Start of Available records

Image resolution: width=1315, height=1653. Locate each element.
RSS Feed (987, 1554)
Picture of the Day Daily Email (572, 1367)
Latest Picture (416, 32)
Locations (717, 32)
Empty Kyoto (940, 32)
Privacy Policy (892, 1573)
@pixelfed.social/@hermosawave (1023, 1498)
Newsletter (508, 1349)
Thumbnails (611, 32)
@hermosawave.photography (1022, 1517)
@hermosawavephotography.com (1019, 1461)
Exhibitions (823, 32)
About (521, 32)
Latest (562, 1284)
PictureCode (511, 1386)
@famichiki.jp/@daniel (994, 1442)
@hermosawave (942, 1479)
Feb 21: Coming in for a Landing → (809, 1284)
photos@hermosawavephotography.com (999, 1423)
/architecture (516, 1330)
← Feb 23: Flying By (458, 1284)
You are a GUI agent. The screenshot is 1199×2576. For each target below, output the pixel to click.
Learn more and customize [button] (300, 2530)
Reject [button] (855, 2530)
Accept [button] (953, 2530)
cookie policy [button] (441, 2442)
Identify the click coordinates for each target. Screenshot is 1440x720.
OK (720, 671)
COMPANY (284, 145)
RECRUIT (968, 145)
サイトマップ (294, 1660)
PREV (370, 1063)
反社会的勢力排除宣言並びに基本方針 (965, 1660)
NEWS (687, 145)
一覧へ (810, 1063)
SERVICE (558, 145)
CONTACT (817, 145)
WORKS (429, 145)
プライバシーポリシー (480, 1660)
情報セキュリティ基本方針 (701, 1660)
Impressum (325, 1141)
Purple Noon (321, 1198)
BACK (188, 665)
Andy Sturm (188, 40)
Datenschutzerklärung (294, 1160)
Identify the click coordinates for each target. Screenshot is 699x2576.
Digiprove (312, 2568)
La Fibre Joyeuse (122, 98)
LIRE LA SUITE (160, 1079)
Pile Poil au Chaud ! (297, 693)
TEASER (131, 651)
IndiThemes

End of Available records

Convert the records above into a JSON list of strings, one string per line, leaving out any blank lines.

◆ **Answer for this exercise**:
[
  "Image resolution: width=1315, height=1653. Locate each element.",
  "RSS Feed (987, 1554)",
  "Picture of the Day Daily Email (572, 1367)",
  "Latest Picture (416, 32)",
  "Locations (717, 32)",
  "Empty Kyoto (940, 32)",
  "Privacy Policy (892, 1573)",
  "@pixelfed.social/@hermosawave (1023, 1498)",
  "Newsletter (508, 1349)",
  "Thumbnails (611, 32)",
  "@hermosawave.photography (1022, 1517)",
  "@hermosawavephotography.com (1019, 1461)",
  "Exhibitions (823, 32)",
  "About (521, 32)",
  "Latest (562, 1284)",
  "PictureCode (511, 1386)",
  "@famichiki.jp/@daniel (994, 1442)",
  "@hermosawave (942, 1479)",
  "Feb 21: Coming in for a Landing → (809, 1284)",
  "photos@hermosawavephotography.com (999, 1423)",
  "/architecture (516, 1330)",
  "← Feb 23: Flying By (458, 1284)",
  "You are a GUI agent. The screenshot is 1199×2576. For each target below, output the pixel to click.",
  "Learn more and customize [button] (300, 2530)",
  "Reject [button] (855, 2530)",
  "Accept [button] (953, 2530)",
  "cookie policy [button] (441, 2442)",
  "Identify the click coordinates for each target. Screenshot is 1440x720.",
  "OK (720, 671)",
  "COMPANY (284, 145)",
  "RECRUIT (968, 145)",
  "サイトマップ (294, 1660)",
  "PREV (370, 1063)",
  "反社会的勢力排除宣言並びに基本方針 (965, 1660)",
  "NEWS (687, 145)",
  "一覧へ (810, 1063)",
  "SERVICE (558, 145)",
  "CONTACT (817, 145)",
  "WORKS (429, 145)",
  "プライバシーポリシー (480, 1660)",
  "情報セキュリティ基本方針 (701, 1660)",
  "Impressum (325, 1141)",
  "Purple Noon (321, 1198)",
  "BACK (188, 665)",
  "Andy Sturm (188, 40)",
  "Datenschutzerklärung (294, 1160)",
  "Identify the click coordinates for each target. Screenshot is 699x2576.",
  "Digiprove (312, 2568)",
  "La Fibre Joyeuse (122, 98)",
  "LIRE LA SUITE (160, 1079)",
  "Pile Poil au Chaud ! (297, 693)",
  "TEASER (131, 651)",
  "IndiThemes"
]